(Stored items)
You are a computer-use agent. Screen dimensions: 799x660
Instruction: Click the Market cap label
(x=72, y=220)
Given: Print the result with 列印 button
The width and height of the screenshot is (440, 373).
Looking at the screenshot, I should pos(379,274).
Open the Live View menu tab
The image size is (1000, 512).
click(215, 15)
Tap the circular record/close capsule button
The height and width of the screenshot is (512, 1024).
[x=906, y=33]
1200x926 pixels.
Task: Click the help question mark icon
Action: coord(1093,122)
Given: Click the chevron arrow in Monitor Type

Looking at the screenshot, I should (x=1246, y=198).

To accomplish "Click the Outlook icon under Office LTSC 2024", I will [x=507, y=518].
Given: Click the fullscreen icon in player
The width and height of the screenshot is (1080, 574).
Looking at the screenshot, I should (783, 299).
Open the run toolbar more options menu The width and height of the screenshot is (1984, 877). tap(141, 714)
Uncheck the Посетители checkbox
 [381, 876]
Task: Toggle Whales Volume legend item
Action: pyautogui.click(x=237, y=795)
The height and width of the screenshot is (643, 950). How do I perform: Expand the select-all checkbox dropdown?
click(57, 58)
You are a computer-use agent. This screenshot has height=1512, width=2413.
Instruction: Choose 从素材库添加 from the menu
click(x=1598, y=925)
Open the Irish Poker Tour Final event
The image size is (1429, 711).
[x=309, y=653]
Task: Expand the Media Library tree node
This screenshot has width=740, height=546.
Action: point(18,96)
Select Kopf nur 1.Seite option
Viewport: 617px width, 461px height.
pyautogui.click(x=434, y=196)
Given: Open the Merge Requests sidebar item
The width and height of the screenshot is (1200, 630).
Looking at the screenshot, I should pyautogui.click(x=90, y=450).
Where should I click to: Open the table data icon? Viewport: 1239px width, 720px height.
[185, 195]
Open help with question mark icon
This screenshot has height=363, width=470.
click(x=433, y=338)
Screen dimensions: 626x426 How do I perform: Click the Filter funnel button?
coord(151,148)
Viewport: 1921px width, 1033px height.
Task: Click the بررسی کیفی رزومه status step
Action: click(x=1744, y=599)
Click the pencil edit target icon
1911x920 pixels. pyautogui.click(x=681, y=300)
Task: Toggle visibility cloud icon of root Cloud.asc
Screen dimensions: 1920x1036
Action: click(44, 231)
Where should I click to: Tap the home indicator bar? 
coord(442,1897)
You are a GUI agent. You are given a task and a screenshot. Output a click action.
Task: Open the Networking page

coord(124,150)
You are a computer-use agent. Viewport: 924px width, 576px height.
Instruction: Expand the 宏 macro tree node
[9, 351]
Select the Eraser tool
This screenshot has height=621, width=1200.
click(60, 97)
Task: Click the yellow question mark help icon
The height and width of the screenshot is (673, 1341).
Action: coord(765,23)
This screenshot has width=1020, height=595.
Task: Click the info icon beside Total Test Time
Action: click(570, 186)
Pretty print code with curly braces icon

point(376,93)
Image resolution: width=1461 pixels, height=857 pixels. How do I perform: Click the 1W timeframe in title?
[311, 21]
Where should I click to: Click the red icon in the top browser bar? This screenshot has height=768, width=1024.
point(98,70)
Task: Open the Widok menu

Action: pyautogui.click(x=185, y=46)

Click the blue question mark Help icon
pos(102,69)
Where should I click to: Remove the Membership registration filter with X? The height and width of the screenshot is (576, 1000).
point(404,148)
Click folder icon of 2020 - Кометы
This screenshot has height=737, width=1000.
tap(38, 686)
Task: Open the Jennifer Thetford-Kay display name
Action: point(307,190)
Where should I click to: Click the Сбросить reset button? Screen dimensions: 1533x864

Task brief →
Please restate the records word for word. Go from the first line to the line with "Open the run" and include both.

Answer box →
You are a computer-use agent. Screen dimensions: 799x660
Instruction: Click the Market cap label
(x=72, y=220)
Given: Print the result with 列印 button
The width and height of the screenshot is (440, 373).
Looking at the screenshot, I should pos(379,274).
Open the Live View menu tab
The image size is (1000, 512).
click(215, 15)
Tap the circular record/close capsule button
The height and width of the screenshot is (512, 1024).
[x=906, y=33]
1200x926 pixels.
Task: Click the help question mark icon
Action: coord(1093,122)
Given: Click the chevron arrow in Monitor Type

Looking at the screenshot, I should (x=1246, y=198).

To accomplish "Click the Outlook icon under Office LTSC 2024", I will [x=507, y=518].
Given: Click the fullscreen icon in player
The width and height of the screenshot is (1080, 574).
Looking at the screenshot, I should (783, 299).
Open the run toolbar more options menu The width and height of the screenshot is (1984, 877). tap(141, 714)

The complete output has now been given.